Which brings me back around to the American right. I’ve noticed a persistent love among people on the right for the movie Blazing Saddles. Jason Lewis, now a tea party republican congressman from Minnesota, often played the theme from Blazing Saddles during his time as a right-wing radio shouter in the Twin Cities. Conservative moaners about political correctness love to hold up Blazing Saddles as a movie that couldn’t be made today because the mean liberal scolds would kill it for being too un-P.C. The overlap between these people and people who decry postmodernism is for all intents and purposes total.

Which is dumb, because Blazing Saddles is a profoundly postmodern movie. It openly takes the constituent chunks of old-fashioned westerns and playfully remixes them, critiquing them in the process. This is the essence of postmodernism. It’s highly referential- some of the jokes don’t make sense unless you know about lawsuits Hedy Lamar filed. It deconstructs itself- look at the last act of the movie, where the action spills off of the set where the movie’s being filmed and takes over an entire movie studio. It’s hard to find a more postmodern moment than Slim Pickens, maybe-and-maybe-not breaking character, yells “Piss on you, I’m working for Mel Brooks!” before beating up Dom DeLuise. Honestly, if someone ever asks you what postmodernism is, you can give them a pretty good answer by just telling them to watch Blazing Saddles and think a little bit about what they’re seeing.

I’m not saying that Mel Brooks and his crew sat down and said “we’re going to make a movie that’s a massive exercise in postmodernism, and also includes fart jokes.” I’m sure they didn’t; that’s just not the way things work. Labels like these are almost always worked out after the fact, except for weird vanguardy cases where someone’s writing a manifesto. It’s more accurate that the cultural moment constantly moves forward and seeps into everything that’s created, and some time after the fact someone looks at it and says “yeah, that’s postmodernism” or “hey look, all of that stuff is similarly ornate, let’s call it baroque” or “boy, sure seems like some kind of rebirth, a renaissance if you will,  happened in Europe there.” Postmodernism started popping up in at least the 40s and eventually came to be the dominant cultural mode of the west in the back half of the 20th century, continuing into today.

Which is to say that people moaning that postmodernism has made immoral soyboys out of all of us don’t know what they’re talking about. They are, ultimately, fish unknowingly complaining about the water they’re swimming in. And if, after complaining, they tune into any cultural product more sophisticated than Little House on the Prairie, they’re being pretty hypocritical.

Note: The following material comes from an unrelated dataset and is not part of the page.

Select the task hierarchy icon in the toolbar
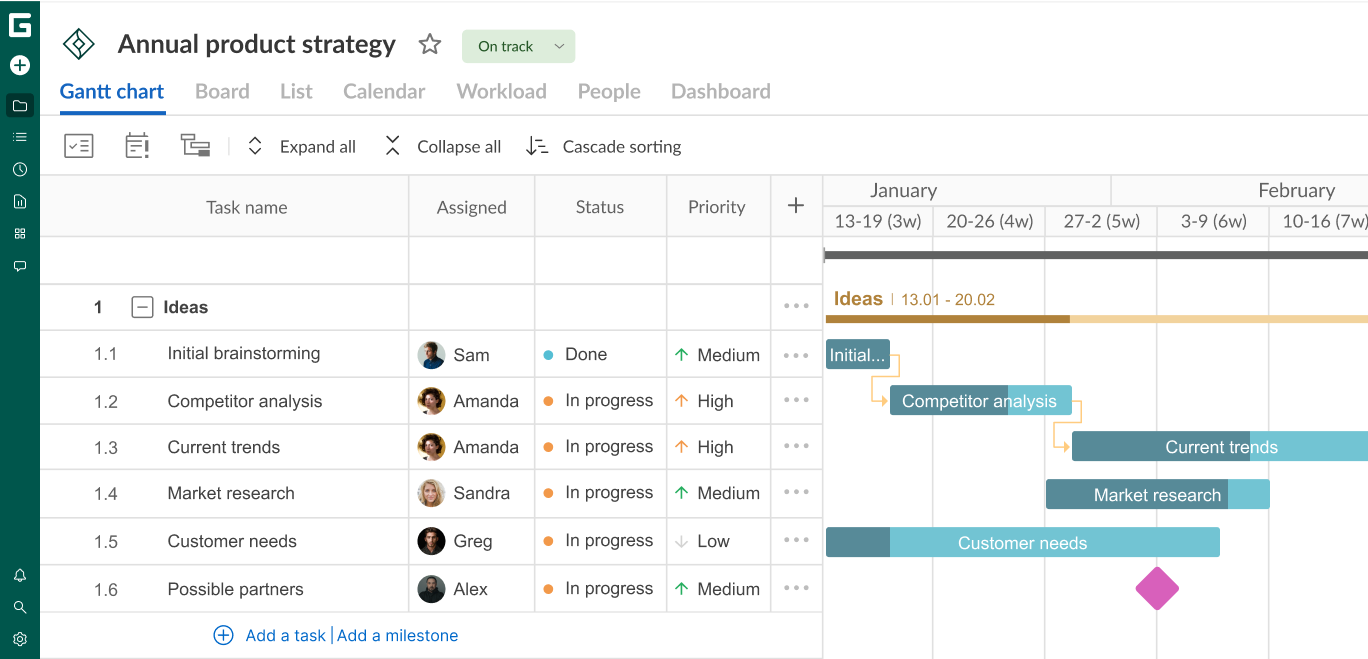The image size is (1368, 659). pos(195,146)
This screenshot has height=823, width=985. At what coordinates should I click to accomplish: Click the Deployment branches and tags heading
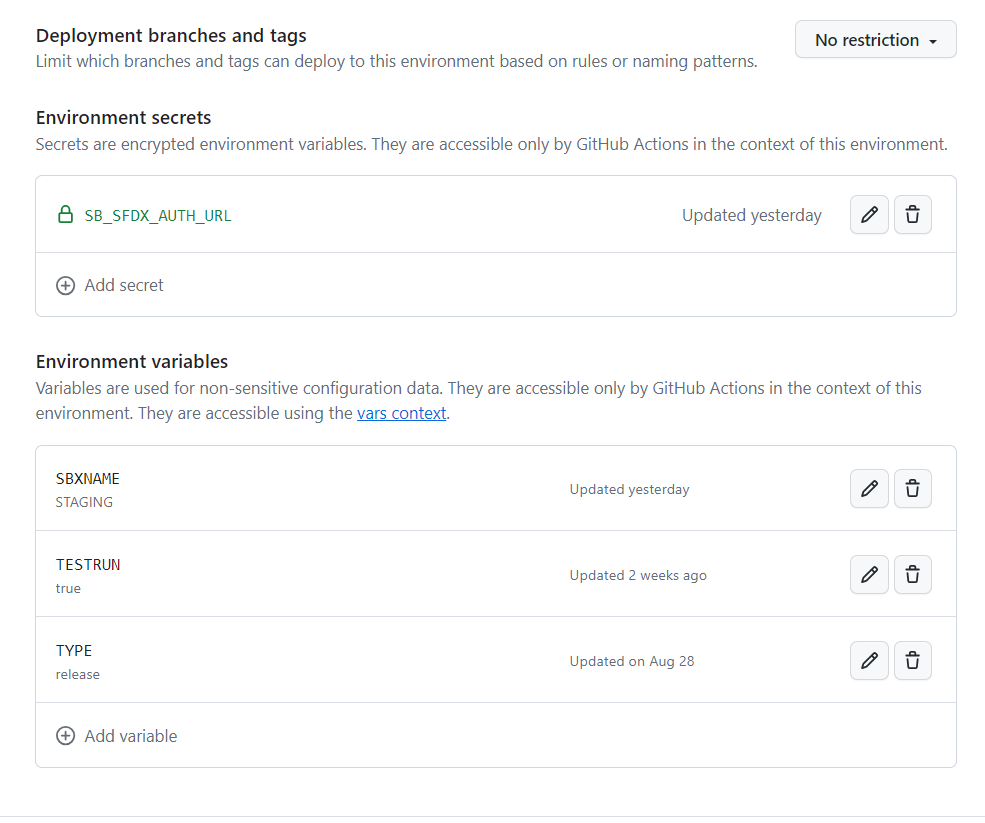tap(171, 36)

(Postscript: since I brought it up and then just left it there, and someone’s bound to ask: the “it couldn’t be made today because it’s so un-PC” belief about Blazing Saddles has nothing at all to do with Saddles’ status as a profoundly postmodern movie. It’s a profoundly postmodern movie that happens to be about American race relations; Infinite Jest is a profoundly postmodern novel that has nothing much to say about race relations. Just because a work is one thing doesn’t mean anything about the other thing. Anyway, I don’t know that I buy that statement to begin with. The original possibility Blazing Saddles had a lot to do with Mel Brooks’ clout and production capabilities at that moment; the movie was pushing boundaries then, too, just as it would be now (even if the boundaries in question are different). Anyway, several movies come out every year that are more intentionally offensive than Blazing Saddles (and generally not as good). People who live in a world where multiple Human Centipede sequels have been filmed don’t have very strong legs to stand on when they talk about stuffy atmospheres stopping movies from being made.)

(Post-Postscript: another good moment of unacknowledged 1970s postmodernism was pointed out by pal Max Sparber, who observed how weird/great it is in the theme from Shaft that the backup singers get angry at the lead singer and then reconcile in admiration for the subject of the song, all within the text of the song itself.)